Non si corre ufficialmente, dunque, tuttavia si corre lo stesso, come ricorda la rivista “La Moto” che, nel pubblicare quanto sopra sul numero del 30 marzo 1952, commenta:
“La decisione della FB-Mondial non pregiudica l’interesse delle gare in quanto sappiamo che la Casa ha venduto a diversi corridori macchine da corsa del tipo monoalbero che alle prove hanno dato risultati strabilianti dimostrandosi in grado di competere vantaggiosamente con le bialbero. La vendita delle macchine ai privati mette inoltre un maggior numero di corridori in grado di lottare ad armi pari ed aumenta l’interesse delle competizioni”.
LE DUE ANIME DELLA NASCENTE PRODUZIONE DI SERIE:
LA “VECCHIA” (4T, SPORTIVA) E LA “NUOVA” (2T, UTILITARIA)
La 125 cc. monoalbero 4T di Drusiani e la 160 cc. 2T con motore F.B.M.
Il nuovo indirizzo sportivo-commerciale impresso dai Fratelli Boselli produce subito i primi frutti. Nascono infatti, da un lato, una motoleggera 125 cc. 4 tempi monoalbero a camme in testa comandato ad ingranaggi e, dall’altro, una motoleggera 160 cc. a 2 tempi: quest’ultima per chi deve viaggiare per necessità, di lavoro oltre che di svago; la prima per chi vuol correre per il proprio piacere personale, anche cimentandosi nelle tante gare locali che abbondavano lungo la Penisola, ormai in preda alla passione motociclistica, esaltante e pressoché alla portata di tutti dopo i tormentosi anni di guerra, di silenzio e stasi.
È proprio grazie a questo clima sociale favorevole che si decide di dar vita e produrre la monoalbero, che si rivelerà all’altezza della fama della precedente bialbero.

*Dati forniti*
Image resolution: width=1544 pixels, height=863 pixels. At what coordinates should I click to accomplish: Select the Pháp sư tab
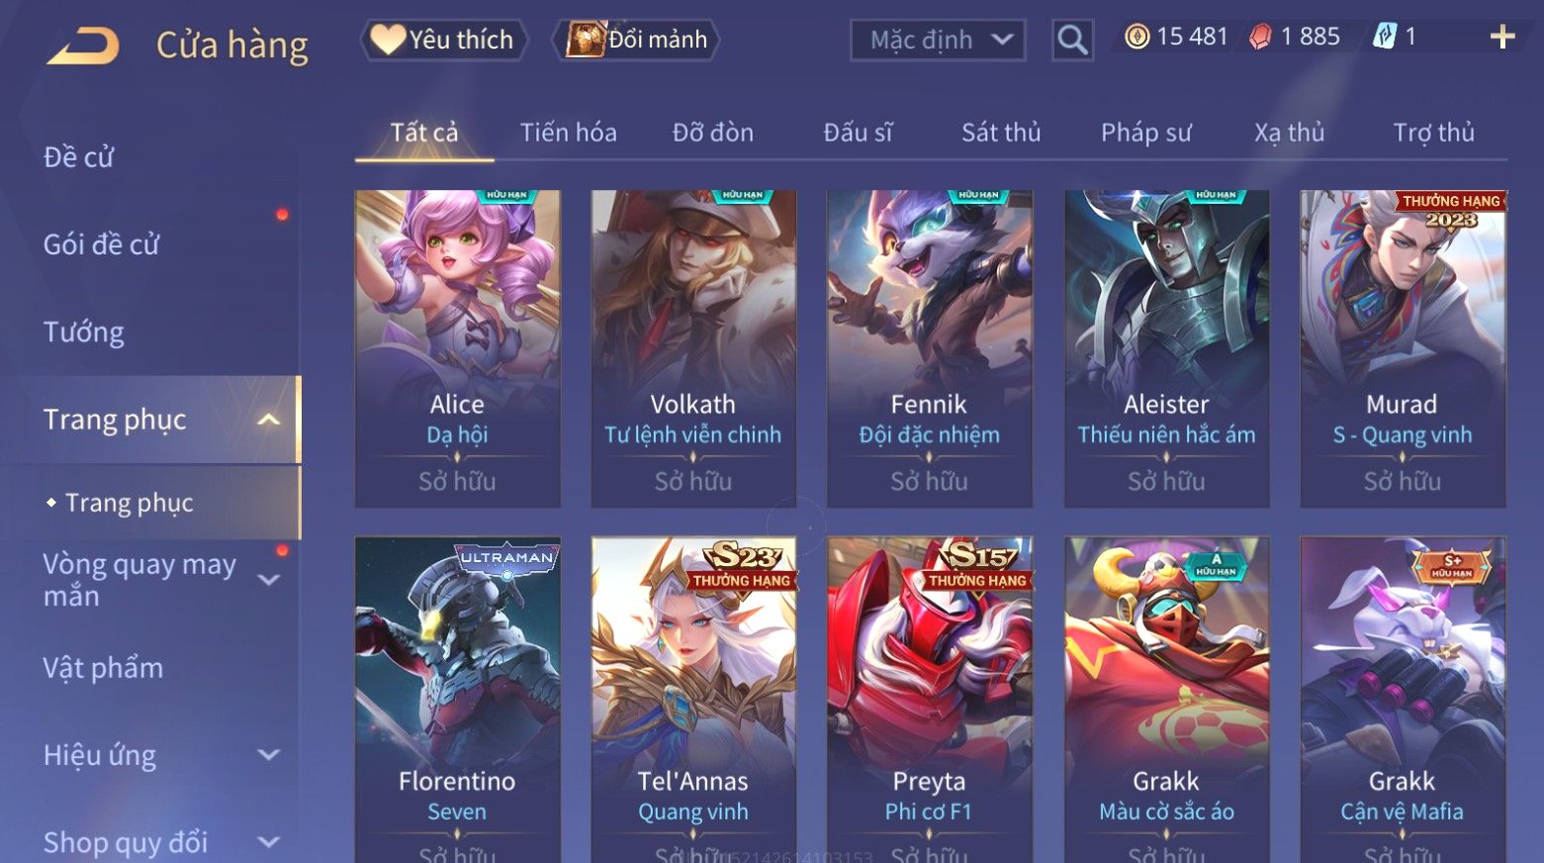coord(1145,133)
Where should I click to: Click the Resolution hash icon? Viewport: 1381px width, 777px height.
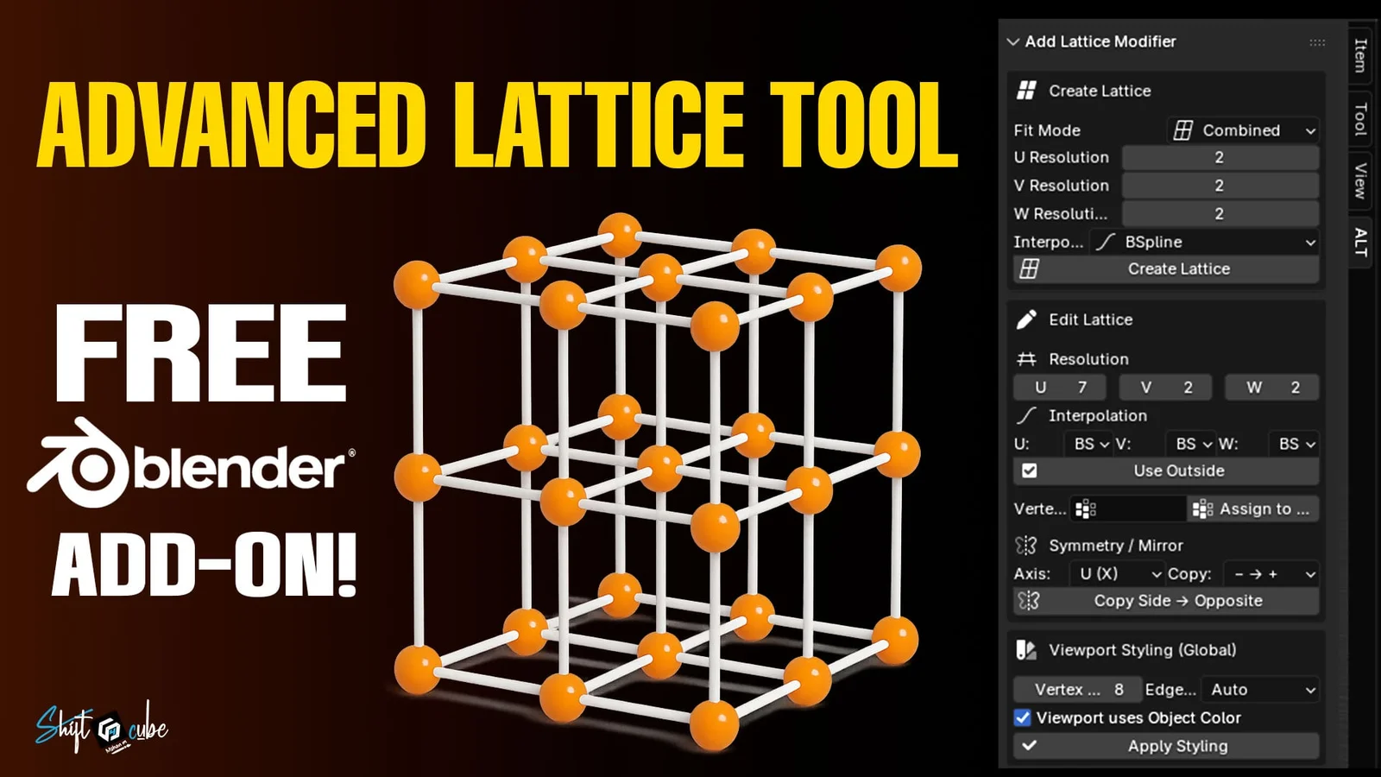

*Cosa fare*
Ricopia dal documento di partenza tutto il tratto che va da "Il nuovo indirizzo" fino a "silenzio e stasi.", senza cambiare nulla.

*Risposta*
Il nuovo indirizzo sportivo-commerciale impresso dai Fratelli Boselli produce subito i primi frutti. Nascono infatti, da un lato, una motoleggera 125 cc. 4 tempi monoalbero a camme in testa comandato ad ingranaggi e, dall’altro, una motoleggera 160 cc. a 2 tempi: quest’ultima per chi deve viaggiare per necessità, di lavoro oltre che di svago; la prima per chi vuol correre per il proprio piacere personale, anche cimentandosi nelle tante gare locali che abbondavano lungo la Penisola, ormai in preda alla passione motociclistica, esaltante e pressoché alla portata di tutti dopo i tormentosi anni di guerra, di silenzio e stasi.